Instruction A -
In the passage on modifying reverse osmosis membrane surfaces, why is chemical modification considered more promising than physical modification?

Extracted text -
* begin *
Membrane surface modification is considered to be an effective and promising strategy for obtaining high-performance RO membranes [101]. This approach includes physical and chemical methods, both of which improve membrane surface morphology and properties. The physical modification involves surface adsorption [102] and surface coating [103], where the modifier adheres to the membrane surface via a weaker bond (e.g., van der Waals forces and hydrogen bonding). Conversely, strong covalent bonds are employed to combine the polyamide layer and modifiers in chemical modification [101], such as hydrophilization treatment [104], oxidative modification [105], and surface grafting [106,107]. More detailed information on these two surface modification methods is summarized in Table S4 (Supporting information). Compared with physical modification, chemical modification is a more promising method due to the stability of the strong covalent bonds between the polyamide layer and the modifiers [101]. Chemical surface modification can effectively improve the micromorphological characteristics of the RO membrane surface, such as charge [108] and hydrophilicity [109]. The charged layer constructed on the RO membrane surface affects the microscopic migration parameters (D∞,w and D∞,i) and the microscopic distribution parameters (Фw and Фi) in the water and salt mass transfer models (i.e., Eqs. 23 and 27), and the enhanced hydrophilicity of the RO membrane surface can also provide a considerable increase in Фw.
According to the model analysis in Sections 3 and 4, the reduction of D∞,i and Фi and the elevation of D∞,w and Фw facilitate the resolution of the trade-off between water permeability and salt rejection. Both surface grafting and oxidative modification of polyamide RO membranes were practical techniques to accomplish this goal. For instance, Cheng and co-workers [110] employed persulfate as the oxidant to investigate the mechanism of modification, as shown in Fig. S3 (Supporting information). The elevated water flux and salt rejection were attributed to the enhanced hydrophilicity, charge, and size exclusion effect of the RO membrane surface, thus increasing Фw and decreasing D∞,i and Фi. Specifically, the hydroxyl radical-induced amide bond breakage led to the excess of hydrophilic hydroxyl and negatively charged carboxyl groups on the RO membrane surface, as well as the sulfate-initiated hydroquinone structures resulting from redox polymerization of polyamides resulted in the formation of hydroquinone structures with a high crosslinking degree.
* end *
Records supplied -
* begin *
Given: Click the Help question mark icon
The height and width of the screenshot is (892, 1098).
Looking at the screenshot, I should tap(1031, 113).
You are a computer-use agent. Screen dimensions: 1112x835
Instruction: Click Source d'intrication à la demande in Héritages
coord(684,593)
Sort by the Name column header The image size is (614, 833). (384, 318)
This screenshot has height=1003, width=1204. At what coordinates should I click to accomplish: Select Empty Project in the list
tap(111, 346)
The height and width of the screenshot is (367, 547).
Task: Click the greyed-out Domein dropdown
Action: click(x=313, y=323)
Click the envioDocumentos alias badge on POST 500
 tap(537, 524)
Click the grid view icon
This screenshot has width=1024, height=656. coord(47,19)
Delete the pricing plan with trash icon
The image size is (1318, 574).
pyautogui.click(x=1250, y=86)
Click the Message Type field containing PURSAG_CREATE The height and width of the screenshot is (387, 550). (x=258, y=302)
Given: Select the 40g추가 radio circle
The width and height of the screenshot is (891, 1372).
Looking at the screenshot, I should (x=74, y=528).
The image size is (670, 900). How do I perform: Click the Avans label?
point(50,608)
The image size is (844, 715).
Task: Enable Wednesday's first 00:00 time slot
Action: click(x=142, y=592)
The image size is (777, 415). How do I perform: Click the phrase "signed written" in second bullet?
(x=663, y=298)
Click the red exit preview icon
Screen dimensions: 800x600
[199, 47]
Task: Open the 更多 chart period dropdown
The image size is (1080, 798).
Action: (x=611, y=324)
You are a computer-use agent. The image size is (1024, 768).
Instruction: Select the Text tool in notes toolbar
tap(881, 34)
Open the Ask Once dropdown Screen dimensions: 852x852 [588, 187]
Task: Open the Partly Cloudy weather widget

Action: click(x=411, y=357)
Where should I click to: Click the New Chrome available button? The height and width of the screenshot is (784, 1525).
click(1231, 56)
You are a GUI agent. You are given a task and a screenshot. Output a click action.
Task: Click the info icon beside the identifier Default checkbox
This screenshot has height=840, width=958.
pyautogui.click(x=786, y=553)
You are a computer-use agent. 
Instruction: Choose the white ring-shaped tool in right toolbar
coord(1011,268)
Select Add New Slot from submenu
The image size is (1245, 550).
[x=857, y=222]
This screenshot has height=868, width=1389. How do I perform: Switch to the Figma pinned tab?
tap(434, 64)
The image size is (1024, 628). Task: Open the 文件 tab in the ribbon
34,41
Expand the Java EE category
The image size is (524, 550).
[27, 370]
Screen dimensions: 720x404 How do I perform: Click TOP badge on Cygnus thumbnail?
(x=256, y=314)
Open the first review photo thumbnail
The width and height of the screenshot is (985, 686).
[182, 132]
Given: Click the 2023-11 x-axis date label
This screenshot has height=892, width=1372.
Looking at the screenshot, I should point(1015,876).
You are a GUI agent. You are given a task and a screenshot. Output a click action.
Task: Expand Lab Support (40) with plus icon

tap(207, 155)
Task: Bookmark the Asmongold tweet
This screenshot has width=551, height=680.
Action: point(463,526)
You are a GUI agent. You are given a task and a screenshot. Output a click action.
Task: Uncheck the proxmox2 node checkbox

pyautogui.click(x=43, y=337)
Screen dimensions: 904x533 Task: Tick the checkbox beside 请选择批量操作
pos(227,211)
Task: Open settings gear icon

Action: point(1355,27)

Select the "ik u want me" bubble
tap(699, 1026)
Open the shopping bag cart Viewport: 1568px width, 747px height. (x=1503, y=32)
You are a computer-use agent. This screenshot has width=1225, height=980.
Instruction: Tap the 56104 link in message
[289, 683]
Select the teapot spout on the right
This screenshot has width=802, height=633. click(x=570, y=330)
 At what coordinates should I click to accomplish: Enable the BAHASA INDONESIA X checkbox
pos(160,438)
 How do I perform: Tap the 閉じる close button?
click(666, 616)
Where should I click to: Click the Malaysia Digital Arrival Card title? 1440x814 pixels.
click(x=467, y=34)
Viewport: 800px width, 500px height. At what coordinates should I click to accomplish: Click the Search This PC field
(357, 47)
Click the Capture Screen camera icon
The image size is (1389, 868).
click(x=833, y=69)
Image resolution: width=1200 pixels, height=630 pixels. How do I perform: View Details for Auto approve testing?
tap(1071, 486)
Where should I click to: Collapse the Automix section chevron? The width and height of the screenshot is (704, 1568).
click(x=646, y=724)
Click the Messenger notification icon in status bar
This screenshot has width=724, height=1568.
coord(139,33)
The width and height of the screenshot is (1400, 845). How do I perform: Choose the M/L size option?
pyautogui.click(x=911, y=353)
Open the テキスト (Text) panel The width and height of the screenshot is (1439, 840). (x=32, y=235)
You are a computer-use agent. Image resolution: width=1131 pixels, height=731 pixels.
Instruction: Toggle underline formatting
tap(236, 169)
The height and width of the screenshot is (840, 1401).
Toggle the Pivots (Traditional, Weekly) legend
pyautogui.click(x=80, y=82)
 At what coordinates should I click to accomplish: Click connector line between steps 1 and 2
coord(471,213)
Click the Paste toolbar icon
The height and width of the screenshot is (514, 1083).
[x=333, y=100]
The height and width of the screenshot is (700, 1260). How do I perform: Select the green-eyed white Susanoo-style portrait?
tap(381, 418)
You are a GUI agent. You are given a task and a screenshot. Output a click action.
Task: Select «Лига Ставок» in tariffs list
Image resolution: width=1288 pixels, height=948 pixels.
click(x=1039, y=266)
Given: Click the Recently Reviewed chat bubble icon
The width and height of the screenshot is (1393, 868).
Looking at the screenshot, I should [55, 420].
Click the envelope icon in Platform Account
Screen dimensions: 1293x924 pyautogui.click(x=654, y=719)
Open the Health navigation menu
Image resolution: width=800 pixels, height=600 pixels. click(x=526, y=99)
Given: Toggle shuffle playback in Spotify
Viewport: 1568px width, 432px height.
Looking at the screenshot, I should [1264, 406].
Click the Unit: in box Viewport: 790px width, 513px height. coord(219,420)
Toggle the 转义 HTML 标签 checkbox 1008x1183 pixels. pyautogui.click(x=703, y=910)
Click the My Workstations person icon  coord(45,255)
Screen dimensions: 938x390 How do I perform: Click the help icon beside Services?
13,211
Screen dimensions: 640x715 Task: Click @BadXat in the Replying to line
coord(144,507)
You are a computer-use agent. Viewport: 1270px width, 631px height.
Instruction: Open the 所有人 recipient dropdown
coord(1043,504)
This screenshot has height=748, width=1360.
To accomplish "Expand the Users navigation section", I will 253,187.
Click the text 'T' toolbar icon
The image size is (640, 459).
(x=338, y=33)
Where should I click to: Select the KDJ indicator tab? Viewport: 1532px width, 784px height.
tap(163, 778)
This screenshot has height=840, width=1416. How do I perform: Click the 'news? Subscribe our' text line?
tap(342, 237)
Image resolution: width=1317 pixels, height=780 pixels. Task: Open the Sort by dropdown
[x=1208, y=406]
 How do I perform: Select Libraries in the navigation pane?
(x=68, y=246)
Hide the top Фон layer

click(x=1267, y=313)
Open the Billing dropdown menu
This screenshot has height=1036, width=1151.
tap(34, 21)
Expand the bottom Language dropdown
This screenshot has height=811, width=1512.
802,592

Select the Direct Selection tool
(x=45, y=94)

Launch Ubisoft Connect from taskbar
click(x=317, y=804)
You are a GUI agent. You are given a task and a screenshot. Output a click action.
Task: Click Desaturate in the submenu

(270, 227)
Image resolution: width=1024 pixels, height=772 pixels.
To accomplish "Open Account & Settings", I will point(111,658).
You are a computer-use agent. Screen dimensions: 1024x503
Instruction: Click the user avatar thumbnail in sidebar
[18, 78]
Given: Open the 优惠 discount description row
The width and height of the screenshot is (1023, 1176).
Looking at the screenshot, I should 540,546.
* end *
Instruction B -
Duplicate the stretch of the records from the line containing "The height and width of the screenshot is (700, 1260)." through the line containing "Screen dimensions: 1293x924", both ends included.

Problem solution A -
Chemical modification joins the modifiers to the polyamide layer through strong covalent bonds, and those bonds are stable. Physical modification relies on weaker bonds, such as van der Waals forces and hydrogen bonding.

Problem solution B -
The height and width of the screenshot is (700, 1260). How do I perform: Select the green-eyed white Susanoo-style portrait?
tap(381, 418)
You are a GUI agent. You are given a task and a screenshot. Output a click action.
Task: Select «Лига Ставок» in tariffs list
Image resolution: width=1288 pixels, height=948 pixels.
click(x=1039, y=266)
Given: Click the Recently Reviewed chat bubble icon
The width and height of the screenshot is (1393, 868).
Looking at the screenshot, I should [55, 420].
Click the envelope icon in Platform Account
Screen dimensions: 1293x924 pyautogui.click(x=654, y=719)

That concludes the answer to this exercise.